How are South Korean financial markets performing amid the global uncertainties?

The South Korean economy is expected to perform relatively well, with a 2.80 percent growth target being set for 2013 and 4.0 percent projected in 2014 by the government. The present administration under President Park Geun Hye appeared to have managed the economy relatively well, with healthy economic numbers being released for the past few months during 2013, and the Korean Won (KRW) currency is trading on an upside at approximately 1,059.00 to 1,061.00 levels to the US Dollar early during Asian trading hours on November 26, 2013. Interest rates held steady at 2.50 percent when the Bank of Korea (BOK) announced earlier last month that it did not see inflation risks threatening the economy, as prices at both the consumer and producer levels stay relatively mild at less than six-tenths of one percent. The seven-day repurchase rate of 2.50 percent is kept unchanged. In a recent poll conducted by Bloomberg News, a forecast of 22 economists has concluded that the BOK might increase the benchmark rate to 2.75 percent in the third quarter of next year. The International Monetary Fund (IMF) has kept its forecast unchanged at 2.80 precent for 2013, but took down its original growth projections for 2014 from 3.9 percent to 3.7 percent.

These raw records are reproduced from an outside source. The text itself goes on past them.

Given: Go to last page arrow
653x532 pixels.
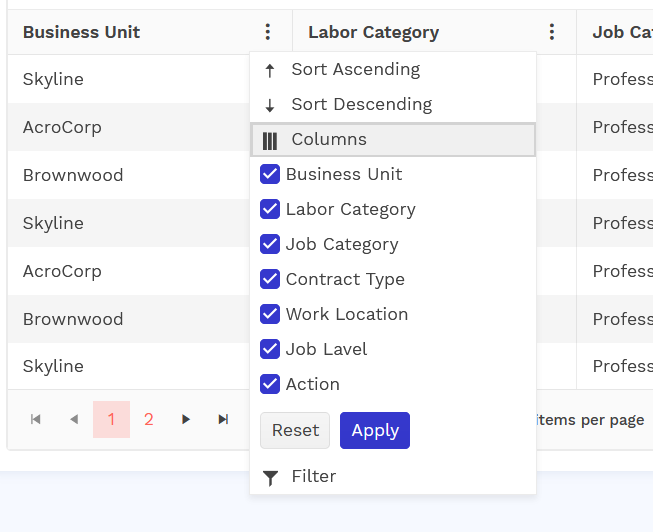Looking at the screenshot, I should click(223, 419).
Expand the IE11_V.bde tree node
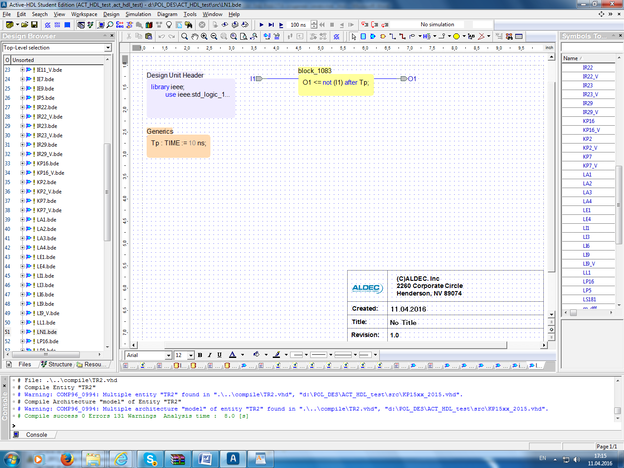Viewport: 624px width, 468px height. 23,70
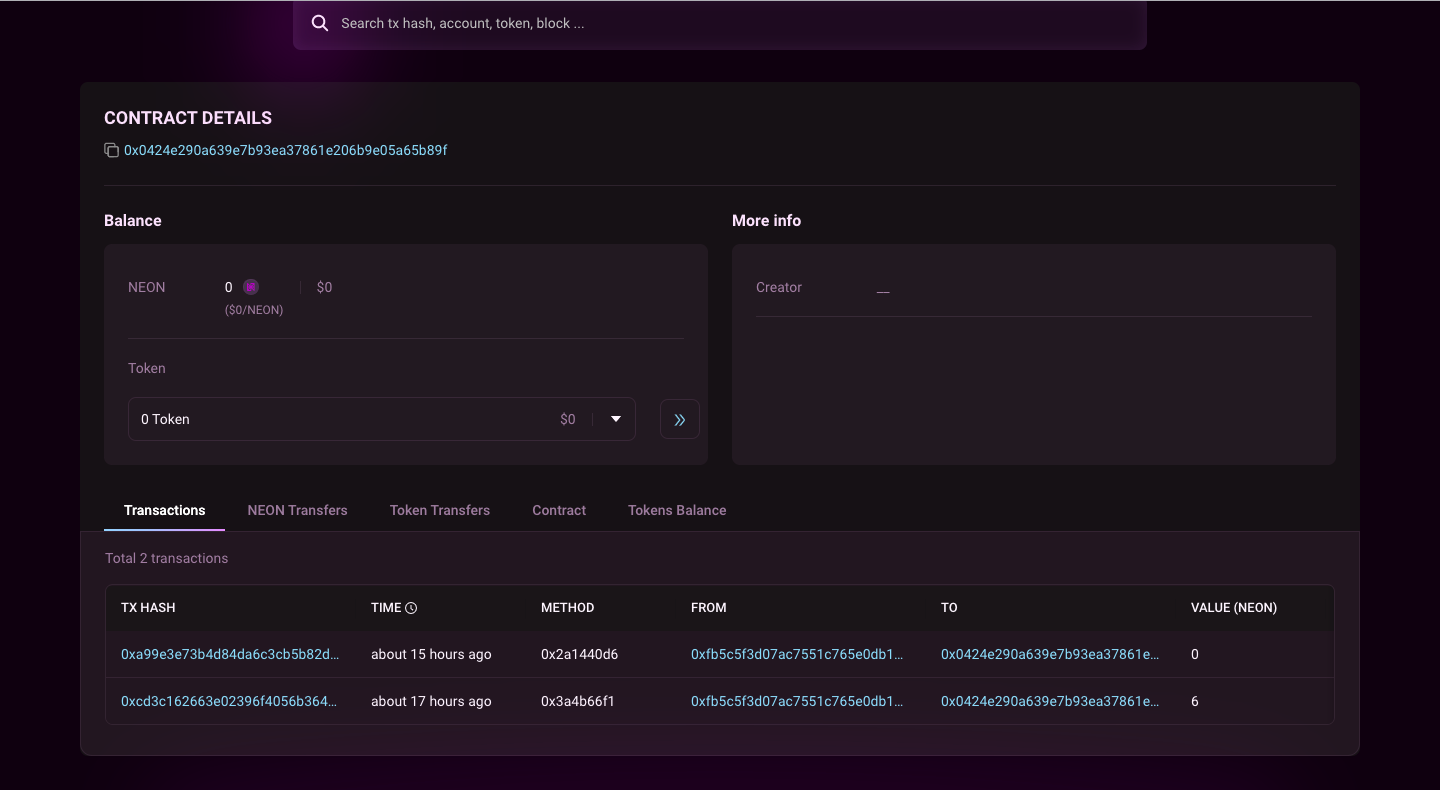Expand the Creator row in More info
This screenshot has width=1440, height=790.
point(881,287)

With all these growth expansion plans/targets on the cards for the South Korean economy, the question turns to how are the financial markets performing relatively to global indices. The benchmark stock index or the KOSPI has risen to approximately 2,005.00 to 2,006.00 levels as of early Asian trading on Nov. 26. This represents an approximate increase of 12.7 percent over the lows of 1,780.63 at the close of trading on June 25, 2013. Price-to-earnings multiples for KOSPI and his constituents, including the likes of Samsung Electronics, Hyundai Motors, LG, among many others are still trading at a relatively low levels of approximately 9.00 to 10.00 times forward. The recent announcement made by the South Korean securities regulators to allow short-selling of financial stocks listed on the KOSPI index has resulted in an increase in trading volumes, and gradual tightening bid/ask spreads. These indicators appeared to indicate a relatively low valuation market, with an expected upside generally anticipated by many investors, both local and overseas.

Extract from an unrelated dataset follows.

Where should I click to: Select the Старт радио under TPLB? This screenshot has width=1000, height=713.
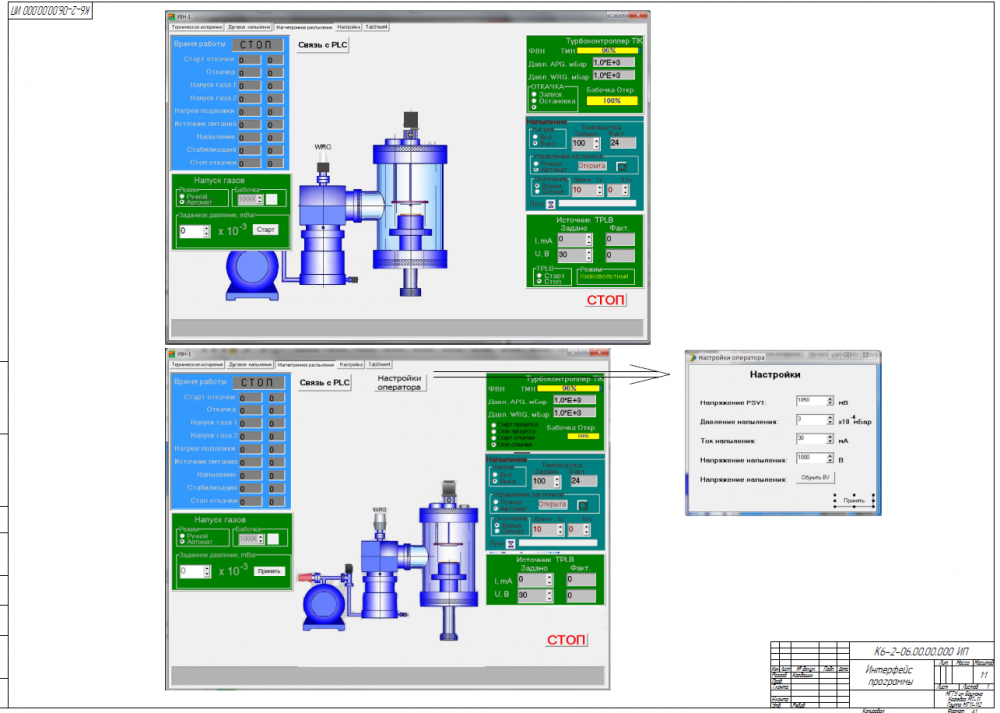[540, 276]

In view of the many positive economic developments happening in South Korea, there are some potential risks that the government is well-aware including threats of aggression coming from North Korea, a rise in household debt levels that has to be monitored closely as several economists and policy makers have warned of severe risks to the overall market stability if household debt issues are not forcefully being dealt with. South Korea did experience similar circumstances during the 1997-1998 Asian Financial Crisis, with massive defaults and credit losses being reported daily, causing global market uncertainties, and spiralling out of control, until the IMF stepped in and forced the country to take on debt austerity measures. Fortunately, South Koreans were resilient and they worked closely together including melting massive amounts of gold and jewellery in order to revive the economy , and started rebuilding. Fast track forward to 2013 and beyond, it appears that the South Korean economy has started to turn robust; amid the growing financial volatilities that is taking place. According to Thomson Reuters News, South Korean exports have shown some improvements with projections for an expansion of approximately 7.00 percent to 8.00 percent for the month of October 2013 when the government announces the estimates on December 01, 2013.

Along with the general positivity going on in South Korea, many domestic retail investors have apparently look into ‘risk-on’ assets, including foreign equities. Bloomberg News Online reported on November 26, 2013 that one of the largest mutual funds, with USD 610.00 million assets under management (AUM) started to show some signs of a turnaround, and as well as one of the fund’s arms, ‘Mirae Asset Global Great Consumer Securities Master Investment Trust 1’ have saw its assets doubled in 2013 by increasing the fund’s exposure into global consumer stocks, attracting retail investors who are seeking to diversify their portfolio holdings outside of domestic equities. According to the Nov. 26 Bloomberg News article, the fund was reportedly to have grown to approximately USD 283.00 million since the start of the year, as institutional investors redeemed approximately USD 4.0 billion of KOSPI shares. The KOSPI index is currently up by approximately 1.0 percent year-to-date, trailing the 18.0 percent gain in the MSCI All-Country World Index.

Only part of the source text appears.